This is about the *original* rtx, the lshiftrt: how many non-zero bits
does that leave.  The bits zeroed out by the lshiftrt have to be zeroed
out by the zero_extract as well, to keep the same semantics in the
resulting rtl.

> > +	    if (width > mode_width)
> > +	      width = mode_width;
> >  	    new_rtx = make_extraction (mode, new_rtx, 0, XEXP (inner, 1),
> > -				       mode_width, 1, 0, in_code == COMPARE);
> > +				       width, 1, 0, in_code == COMPARE);
> >  	    break;
> >  	  }


Segher
Michael Matz Nov. 23, 2016, 4:11 p.m. UTC | #3
Hi,

On Wed, 23 Nov 2016, Segher Boessenkool wrote:

> > Even with non-constant shifts it remains an extract and make_extraction 
> > does support variable start positions (which is the shift amount), as does 
> > the zero_extract pattern (depending on target of course).
> 
> Sure, but the extraction length is non-constant as well then!  And not
> just not-constant, with a conditional inside it, even.
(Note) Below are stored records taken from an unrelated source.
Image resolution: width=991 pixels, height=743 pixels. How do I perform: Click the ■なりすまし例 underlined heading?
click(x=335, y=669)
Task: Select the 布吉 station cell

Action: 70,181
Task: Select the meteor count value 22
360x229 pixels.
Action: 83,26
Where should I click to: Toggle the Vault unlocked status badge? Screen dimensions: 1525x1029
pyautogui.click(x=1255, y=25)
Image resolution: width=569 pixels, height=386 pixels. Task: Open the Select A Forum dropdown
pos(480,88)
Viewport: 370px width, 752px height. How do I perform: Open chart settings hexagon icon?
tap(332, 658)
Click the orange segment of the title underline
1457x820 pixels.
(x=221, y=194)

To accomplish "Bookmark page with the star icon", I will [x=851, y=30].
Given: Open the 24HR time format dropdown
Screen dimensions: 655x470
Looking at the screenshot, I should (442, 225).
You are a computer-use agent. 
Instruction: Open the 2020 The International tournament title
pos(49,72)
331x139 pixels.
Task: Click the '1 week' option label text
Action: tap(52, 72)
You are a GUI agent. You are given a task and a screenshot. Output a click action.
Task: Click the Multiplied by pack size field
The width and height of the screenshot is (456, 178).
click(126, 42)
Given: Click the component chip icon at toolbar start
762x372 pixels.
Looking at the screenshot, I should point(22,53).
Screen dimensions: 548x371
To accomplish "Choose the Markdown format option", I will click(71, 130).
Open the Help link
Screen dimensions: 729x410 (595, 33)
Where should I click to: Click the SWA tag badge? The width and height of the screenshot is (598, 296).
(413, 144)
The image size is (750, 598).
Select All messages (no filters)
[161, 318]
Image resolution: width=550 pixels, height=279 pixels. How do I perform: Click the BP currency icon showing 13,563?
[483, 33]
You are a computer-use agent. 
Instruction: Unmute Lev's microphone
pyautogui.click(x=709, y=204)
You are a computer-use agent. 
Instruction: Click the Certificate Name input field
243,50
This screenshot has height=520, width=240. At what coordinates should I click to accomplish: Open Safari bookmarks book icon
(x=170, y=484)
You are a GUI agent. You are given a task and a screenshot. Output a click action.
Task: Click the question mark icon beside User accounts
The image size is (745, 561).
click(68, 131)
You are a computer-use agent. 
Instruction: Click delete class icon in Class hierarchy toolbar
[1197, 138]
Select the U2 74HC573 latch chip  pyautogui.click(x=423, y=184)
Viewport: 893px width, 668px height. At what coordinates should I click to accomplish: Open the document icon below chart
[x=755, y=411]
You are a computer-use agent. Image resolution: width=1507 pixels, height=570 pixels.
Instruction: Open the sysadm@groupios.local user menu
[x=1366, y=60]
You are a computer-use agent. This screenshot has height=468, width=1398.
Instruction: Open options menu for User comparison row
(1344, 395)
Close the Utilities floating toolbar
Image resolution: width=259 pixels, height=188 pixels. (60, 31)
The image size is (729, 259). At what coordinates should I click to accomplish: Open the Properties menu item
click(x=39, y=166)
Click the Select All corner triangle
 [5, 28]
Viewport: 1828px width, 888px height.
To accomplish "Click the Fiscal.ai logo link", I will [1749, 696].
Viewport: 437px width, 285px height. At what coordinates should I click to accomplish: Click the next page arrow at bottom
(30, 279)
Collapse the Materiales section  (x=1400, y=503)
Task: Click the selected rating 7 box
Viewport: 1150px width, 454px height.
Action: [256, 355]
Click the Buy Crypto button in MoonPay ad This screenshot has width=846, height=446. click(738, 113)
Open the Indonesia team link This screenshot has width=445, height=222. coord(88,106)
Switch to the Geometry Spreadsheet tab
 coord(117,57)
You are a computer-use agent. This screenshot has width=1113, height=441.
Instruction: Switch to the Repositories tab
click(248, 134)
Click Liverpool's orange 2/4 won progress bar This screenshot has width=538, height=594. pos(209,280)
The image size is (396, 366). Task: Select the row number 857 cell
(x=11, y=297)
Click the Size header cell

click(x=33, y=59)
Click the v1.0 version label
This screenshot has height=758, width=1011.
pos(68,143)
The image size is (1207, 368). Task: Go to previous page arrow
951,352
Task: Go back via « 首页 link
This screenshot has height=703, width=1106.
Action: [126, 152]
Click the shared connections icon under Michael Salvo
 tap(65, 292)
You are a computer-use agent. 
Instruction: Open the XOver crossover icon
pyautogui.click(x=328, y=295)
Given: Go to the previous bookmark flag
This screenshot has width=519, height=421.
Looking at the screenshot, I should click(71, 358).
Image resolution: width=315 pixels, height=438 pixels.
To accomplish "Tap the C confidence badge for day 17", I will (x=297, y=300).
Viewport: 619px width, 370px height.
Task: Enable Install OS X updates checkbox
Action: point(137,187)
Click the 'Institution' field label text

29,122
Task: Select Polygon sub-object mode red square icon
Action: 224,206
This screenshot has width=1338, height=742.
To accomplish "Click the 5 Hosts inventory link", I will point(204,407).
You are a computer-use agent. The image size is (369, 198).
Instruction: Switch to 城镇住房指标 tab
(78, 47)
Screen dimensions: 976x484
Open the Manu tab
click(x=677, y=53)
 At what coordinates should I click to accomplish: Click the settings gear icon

Right, that would be the consequence.  I don't see much care for this 
problem anywhere, which probably hints that there aren't many targets 
accepting variant positions for zero_extract :)

> > >  	if (GET_CODE (inner) == LSHIFTRT
> > > +	    && CONST_INT_P (XEXP (inner, 1))
> > >  	    && GET_MODE_SIZE (mode) < GET_MODE_SIZE (GET_MODE (inner))
> > >  	    && subreg_lowpart_p (x))
> > >  	  {
> > >  	    new_rtx = make_compound_operation (XEXP (inner, 0), next_code);
> > > +	    int width = GET_MODE_PRECISION (GET_MODE (inner))
> > > +			- INTVAL (XEXP (inner, 1));
> > 
> > GET_MODE (new_rtx), because that's the object you're giving to 
> > make_extraction, not inner (and not XEXP(inner, 0)).
> 
> This is about the *original* rtx, the lshiftrt: how many non-zero bits
> does that leave.  The bits zeroed out by the lshiftrt have to be zeroed
> out by the zero_extract as well, to keep the same semantics in the
> resulting rtl.

Of course.  I saw it more as a requirements on the inputs of 
make_extraction.  In the end this is moot, as all three modes (of inner, 
of (inner,0) and of new_rtx) are the same :)


Ciao,
Michael.
Dominik Vogt Nov. 24, 2016, 12:32 p.m. UTC | #4
On Wed, Nov 23, 2016 at 02:22:07PM +0000, Segher Boessenkool wrote:
> r242414, for PR77881, introduces some bugs (PR78390, PR78438, PR78477).
> It all has the same root cause: that patch makes combine convert every
> lowpart subreg of a logical shift right to a zero_extract.  This cannot
> work at all if it is not a constant shift, and it has to be a bit more
> careful exactly which bits it extracts.
> 
> Tested on powerpc64-linux {-m32,-m64} (where it fixes the regression
> c-c++-common/torture/vector-compare-1.c fails at -O1, and where it also
> has a bootstrap failure with some other patches).  Also tested that the
> x86_64 compiler still generates the wanted code for the PR77881 testcase.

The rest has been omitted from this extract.